:: RECORDS FOR THIS EXERCISE
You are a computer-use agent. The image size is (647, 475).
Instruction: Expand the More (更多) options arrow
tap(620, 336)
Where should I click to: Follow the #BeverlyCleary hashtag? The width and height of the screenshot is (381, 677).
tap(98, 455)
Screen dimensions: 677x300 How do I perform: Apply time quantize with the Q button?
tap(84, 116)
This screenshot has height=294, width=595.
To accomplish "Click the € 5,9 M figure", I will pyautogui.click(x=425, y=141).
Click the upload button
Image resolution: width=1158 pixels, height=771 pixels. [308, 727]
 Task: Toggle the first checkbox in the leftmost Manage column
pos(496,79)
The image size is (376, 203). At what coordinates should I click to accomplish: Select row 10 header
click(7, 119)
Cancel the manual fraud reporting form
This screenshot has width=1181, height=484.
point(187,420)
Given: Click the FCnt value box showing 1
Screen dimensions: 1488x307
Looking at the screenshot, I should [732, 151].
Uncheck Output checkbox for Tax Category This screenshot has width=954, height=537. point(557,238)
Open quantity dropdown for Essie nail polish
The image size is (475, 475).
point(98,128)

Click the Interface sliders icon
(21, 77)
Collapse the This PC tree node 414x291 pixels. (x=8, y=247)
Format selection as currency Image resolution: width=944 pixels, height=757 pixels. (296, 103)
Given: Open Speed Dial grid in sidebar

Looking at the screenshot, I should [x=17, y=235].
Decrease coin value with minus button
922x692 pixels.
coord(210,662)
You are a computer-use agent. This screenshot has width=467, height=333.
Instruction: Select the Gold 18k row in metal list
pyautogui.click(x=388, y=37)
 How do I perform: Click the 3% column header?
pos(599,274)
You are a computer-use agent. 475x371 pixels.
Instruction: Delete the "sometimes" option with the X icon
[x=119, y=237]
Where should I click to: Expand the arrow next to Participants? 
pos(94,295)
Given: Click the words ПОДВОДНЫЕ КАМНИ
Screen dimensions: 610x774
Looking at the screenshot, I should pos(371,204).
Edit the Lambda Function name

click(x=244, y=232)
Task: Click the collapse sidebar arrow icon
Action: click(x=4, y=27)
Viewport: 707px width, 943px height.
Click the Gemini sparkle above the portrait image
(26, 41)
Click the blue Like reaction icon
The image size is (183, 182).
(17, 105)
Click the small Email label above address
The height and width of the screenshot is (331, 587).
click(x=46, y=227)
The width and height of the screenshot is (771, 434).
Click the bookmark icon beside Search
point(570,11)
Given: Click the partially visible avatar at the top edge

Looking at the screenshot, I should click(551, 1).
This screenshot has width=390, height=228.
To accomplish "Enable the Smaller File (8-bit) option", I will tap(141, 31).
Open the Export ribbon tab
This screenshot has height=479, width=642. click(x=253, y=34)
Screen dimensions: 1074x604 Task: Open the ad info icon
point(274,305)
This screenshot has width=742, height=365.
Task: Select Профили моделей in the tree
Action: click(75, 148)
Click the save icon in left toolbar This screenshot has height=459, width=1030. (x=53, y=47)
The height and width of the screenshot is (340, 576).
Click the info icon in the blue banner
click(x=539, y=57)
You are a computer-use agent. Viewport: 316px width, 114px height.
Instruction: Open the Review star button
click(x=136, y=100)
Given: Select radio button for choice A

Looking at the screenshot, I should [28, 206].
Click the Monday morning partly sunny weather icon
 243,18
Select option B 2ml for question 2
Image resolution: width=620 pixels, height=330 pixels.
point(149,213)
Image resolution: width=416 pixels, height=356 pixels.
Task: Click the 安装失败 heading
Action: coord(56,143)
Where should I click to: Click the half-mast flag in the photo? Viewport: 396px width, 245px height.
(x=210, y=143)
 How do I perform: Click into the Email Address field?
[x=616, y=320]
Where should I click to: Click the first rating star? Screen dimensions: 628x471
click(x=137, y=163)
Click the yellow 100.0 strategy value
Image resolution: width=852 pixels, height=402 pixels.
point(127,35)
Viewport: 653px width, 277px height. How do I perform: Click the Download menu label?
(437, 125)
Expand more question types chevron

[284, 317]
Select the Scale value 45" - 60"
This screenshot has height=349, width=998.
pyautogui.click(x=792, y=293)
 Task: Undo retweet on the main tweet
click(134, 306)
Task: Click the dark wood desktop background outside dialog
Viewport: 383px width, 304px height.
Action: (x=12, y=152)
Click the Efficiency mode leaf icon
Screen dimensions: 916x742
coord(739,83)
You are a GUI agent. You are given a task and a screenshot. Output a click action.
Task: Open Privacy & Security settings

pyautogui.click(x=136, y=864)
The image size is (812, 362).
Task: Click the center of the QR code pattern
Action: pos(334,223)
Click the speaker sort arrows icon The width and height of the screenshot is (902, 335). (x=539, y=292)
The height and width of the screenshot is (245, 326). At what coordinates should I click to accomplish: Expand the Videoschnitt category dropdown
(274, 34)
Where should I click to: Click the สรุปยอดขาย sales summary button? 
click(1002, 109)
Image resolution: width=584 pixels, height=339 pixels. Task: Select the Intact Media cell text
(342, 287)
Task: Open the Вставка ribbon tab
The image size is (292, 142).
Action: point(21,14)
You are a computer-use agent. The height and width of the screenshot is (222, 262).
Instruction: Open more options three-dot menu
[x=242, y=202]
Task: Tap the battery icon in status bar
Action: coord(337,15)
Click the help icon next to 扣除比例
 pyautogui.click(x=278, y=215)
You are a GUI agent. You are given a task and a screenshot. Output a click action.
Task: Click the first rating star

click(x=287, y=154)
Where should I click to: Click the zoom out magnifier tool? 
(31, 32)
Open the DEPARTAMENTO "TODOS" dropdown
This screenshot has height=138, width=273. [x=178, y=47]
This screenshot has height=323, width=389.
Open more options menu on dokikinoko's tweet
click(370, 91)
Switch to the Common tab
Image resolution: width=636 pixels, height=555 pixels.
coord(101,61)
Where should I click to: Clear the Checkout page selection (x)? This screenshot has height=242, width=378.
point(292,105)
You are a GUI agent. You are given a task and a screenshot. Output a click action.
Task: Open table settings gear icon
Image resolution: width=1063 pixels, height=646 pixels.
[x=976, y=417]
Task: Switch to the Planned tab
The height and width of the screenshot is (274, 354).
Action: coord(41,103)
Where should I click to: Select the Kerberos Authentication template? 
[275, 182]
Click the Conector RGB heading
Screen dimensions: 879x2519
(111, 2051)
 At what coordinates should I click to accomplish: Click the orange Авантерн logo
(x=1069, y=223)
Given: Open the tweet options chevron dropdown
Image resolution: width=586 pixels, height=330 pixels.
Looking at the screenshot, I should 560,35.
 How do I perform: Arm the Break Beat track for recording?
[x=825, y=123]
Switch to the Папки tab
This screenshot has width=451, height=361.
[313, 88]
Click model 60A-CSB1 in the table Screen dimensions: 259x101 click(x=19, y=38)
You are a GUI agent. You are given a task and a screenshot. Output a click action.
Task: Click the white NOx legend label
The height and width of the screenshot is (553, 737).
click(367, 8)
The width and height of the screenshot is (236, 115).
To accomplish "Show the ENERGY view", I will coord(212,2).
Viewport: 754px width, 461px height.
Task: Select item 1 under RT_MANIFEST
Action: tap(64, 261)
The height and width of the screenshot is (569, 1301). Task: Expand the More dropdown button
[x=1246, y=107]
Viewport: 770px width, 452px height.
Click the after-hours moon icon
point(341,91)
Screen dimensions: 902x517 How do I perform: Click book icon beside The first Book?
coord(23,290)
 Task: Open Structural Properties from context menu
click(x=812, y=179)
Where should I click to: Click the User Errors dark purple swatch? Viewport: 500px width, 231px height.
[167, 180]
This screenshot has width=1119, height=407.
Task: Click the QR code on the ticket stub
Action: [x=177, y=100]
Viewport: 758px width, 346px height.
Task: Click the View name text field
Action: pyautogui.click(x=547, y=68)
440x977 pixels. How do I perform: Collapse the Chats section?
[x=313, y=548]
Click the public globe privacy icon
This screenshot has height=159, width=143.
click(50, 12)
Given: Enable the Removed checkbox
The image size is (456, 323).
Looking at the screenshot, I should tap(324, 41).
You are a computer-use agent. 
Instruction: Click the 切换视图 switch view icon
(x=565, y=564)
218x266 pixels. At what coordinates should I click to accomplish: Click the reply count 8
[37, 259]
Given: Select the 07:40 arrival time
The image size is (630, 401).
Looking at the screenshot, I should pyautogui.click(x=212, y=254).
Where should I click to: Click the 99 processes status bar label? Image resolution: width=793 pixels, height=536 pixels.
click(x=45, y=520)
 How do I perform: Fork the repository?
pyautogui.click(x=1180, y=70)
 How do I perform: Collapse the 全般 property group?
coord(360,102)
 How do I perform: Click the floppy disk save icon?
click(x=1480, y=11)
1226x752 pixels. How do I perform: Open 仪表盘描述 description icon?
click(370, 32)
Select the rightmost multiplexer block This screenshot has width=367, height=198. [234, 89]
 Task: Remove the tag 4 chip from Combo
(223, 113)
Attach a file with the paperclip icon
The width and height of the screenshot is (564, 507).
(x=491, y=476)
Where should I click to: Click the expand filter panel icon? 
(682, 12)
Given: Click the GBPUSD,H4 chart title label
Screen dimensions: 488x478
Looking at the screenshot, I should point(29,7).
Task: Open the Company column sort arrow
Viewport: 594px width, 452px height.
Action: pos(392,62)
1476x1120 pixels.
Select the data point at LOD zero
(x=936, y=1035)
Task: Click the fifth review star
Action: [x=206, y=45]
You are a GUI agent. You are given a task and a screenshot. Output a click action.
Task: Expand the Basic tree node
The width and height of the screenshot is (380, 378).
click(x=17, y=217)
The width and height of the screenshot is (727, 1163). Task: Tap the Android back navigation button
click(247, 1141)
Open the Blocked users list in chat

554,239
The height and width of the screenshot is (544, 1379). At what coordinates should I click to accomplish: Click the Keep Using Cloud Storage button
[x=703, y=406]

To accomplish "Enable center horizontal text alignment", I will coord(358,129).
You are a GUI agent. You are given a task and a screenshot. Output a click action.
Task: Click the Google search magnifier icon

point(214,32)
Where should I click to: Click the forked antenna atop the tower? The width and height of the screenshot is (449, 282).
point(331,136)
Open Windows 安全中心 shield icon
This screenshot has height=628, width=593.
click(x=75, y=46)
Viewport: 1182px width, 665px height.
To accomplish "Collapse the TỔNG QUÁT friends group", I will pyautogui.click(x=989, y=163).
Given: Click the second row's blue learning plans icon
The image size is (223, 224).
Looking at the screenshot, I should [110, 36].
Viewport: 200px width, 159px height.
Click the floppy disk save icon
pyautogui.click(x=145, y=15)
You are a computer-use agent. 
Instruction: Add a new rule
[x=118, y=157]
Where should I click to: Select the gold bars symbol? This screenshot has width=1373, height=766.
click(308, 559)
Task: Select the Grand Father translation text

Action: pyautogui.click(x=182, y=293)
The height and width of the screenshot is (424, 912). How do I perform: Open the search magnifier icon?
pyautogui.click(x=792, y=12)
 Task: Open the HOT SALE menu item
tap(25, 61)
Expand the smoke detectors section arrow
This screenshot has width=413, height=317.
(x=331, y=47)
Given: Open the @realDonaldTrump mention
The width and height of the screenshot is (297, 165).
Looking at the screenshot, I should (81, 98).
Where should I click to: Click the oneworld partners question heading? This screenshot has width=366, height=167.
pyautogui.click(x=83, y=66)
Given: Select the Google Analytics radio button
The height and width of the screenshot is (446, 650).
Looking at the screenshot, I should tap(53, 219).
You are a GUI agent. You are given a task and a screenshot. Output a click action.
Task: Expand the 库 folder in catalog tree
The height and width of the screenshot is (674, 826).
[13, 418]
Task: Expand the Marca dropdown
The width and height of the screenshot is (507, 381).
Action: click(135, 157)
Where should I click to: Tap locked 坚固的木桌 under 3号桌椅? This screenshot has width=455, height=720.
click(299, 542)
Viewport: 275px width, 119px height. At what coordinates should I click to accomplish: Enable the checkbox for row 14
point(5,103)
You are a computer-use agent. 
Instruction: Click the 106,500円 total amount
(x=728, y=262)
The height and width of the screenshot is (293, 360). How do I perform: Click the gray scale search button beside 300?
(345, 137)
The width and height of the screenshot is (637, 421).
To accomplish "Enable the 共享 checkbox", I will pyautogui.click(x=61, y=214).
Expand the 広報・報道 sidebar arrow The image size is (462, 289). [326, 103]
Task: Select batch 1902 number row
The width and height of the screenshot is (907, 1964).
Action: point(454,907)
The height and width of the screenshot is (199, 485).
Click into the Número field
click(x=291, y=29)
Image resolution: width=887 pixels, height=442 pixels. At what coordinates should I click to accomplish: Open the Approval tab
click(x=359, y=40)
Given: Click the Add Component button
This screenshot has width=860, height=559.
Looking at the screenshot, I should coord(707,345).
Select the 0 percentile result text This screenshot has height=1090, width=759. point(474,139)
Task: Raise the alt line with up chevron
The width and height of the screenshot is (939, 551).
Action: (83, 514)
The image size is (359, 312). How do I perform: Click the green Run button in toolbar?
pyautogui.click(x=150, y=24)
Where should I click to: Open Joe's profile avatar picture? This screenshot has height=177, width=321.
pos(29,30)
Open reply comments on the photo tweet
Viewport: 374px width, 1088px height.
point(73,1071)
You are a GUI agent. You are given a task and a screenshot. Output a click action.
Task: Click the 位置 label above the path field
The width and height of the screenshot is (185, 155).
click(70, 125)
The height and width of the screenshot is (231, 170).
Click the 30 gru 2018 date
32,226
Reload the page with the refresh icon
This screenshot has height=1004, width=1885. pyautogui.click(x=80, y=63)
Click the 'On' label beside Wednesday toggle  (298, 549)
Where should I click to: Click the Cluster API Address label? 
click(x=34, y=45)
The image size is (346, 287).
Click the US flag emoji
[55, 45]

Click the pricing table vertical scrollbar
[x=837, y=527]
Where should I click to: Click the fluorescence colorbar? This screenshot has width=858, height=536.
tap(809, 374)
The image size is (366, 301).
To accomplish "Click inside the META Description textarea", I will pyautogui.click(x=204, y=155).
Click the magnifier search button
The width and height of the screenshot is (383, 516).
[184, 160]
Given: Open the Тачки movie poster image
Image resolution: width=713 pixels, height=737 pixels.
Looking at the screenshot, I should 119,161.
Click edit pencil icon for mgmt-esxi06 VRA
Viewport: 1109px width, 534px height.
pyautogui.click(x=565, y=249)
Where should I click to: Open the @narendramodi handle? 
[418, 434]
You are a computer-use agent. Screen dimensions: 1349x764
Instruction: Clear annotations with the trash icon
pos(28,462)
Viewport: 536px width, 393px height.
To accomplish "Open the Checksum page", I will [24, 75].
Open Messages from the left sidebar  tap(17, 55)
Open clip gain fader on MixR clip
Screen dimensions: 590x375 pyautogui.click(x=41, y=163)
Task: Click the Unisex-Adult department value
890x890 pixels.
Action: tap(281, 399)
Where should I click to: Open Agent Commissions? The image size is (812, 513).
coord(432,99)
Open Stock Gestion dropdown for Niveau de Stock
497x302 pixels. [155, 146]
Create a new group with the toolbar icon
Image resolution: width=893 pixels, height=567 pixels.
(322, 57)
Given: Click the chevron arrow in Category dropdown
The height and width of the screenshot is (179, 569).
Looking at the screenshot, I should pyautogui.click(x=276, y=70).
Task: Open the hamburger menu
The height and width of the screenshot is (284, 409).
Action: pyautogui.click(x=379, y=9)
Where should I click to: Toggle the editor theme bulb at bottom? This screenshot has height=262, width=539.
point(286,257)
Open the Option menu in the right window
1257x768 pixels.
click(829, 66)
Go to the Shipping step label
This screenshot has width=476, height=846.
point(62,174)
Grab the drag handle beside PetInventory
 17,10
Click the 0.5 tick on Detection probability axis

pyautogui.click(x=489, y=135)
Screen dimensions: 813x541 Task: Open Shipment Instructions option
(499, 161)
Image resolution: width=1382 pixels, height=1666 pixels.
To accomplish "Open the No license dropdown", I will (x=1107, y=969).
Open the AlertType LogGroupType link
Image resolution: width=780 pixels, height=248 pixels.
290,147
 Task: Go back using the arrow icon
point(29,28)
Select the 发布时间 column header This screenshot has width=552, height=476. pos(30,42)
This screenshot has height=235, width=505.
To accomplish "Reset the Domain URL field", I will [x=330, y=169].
::::
# WORK TO BE COMPLETED
Find "Screen dimensions: 610x774" in the entries above and copy that whole line exactly, then each line after it through the line that contains "Viewport: 707px width, 943px height.".

# EXERCISE ANSWER
Screen dimensions: 610x774
Looking at the screenshot, I should pos(371,204).
Edit the Lambda Function name

click(x=244, y=232)
Task: Click the collapse sidebar arrow icon
Action: click(x=4, y=27)
Viewport: 707px width, 943px height.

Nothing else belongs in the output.